Of course, this hyper-personalization is effective for the venue operator, but it raises privacy concerns for the customer. SevenRooms was scraping public information from social media sites to pull in phone numbers, email addresses, photos, job titles and other available information. Once LinkedIn and Facebook began to restrict their APIs and made them available to only official partners (ones who were willing to pay big bucks), SevenRooms lost the ability to automate that data.

Today, the company uses an algorithm to track what you order and how much you spend, but all other data is entered manually by staff with access to SevenRooms (including anyone from the server to the general manager). This means that your profile could also include any notes of how you treated (or mistreated) the staff. Your profile can be shared across different nightclub and restaurant properties owned by the same company. And if you don’t want any of this data tracked? Montaniel says you could personally call the venue to say you don’t want a profile; the onus is on you, the customer.
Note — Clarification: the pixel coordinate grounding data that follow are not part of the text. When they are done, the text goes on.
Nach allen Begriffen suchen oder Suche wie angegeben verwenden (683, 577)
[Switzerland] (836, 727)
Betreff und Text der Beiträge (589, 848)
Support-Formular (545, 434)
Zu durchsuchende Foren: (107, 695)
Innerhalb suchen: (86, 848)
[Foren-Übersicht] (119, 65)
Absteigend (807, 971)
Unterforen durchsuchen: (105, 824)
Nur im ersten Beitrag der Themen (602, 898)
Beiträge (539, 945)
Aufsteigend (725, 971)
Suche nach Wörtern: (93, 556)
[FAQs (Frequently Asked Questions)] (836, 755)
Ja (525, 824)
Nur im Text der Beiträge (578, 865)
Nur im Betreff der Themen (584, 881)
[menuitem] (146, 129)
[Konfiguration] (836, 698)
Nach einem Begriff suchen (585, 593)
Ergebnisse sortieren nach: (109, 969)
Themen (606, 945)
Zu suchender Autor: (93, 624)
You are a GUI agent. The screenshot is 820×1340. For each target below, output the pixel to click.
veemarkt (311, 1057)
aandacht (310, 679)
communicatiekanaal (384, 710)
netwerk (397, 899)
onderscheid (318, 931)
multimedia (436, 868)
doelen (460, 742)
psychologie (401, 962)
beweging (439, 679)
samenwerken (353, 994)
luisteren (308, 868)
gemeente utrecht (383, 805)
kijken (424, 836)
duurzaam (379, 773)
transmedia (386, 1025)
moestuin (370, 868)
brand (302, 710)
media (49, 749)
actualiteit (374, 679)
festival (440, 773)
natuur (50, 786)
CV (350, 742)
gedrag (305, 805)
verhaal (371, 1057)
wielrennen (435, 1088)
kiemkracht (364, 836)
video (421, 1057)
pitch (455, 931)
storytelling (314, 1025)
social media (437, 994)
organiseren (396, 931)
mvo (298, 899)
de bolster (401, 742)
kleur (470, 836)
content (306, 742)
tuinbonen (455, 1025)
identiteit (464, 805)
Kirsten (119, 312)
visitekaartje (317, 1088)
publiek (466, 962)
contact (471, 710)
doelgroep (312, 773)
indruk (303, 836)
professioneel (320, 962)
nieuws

That’s not really a concern for Montaniel. He’s convinced that customers want to be treated like VIPs everywhere they go, and that means voluntarily giving out personal information to the places they frequent. “The idea is that you’re willing to do that because it means a better experience,” he says. “VIP doesn’t mean that you are special, it means you are able to build a relationship with someone.”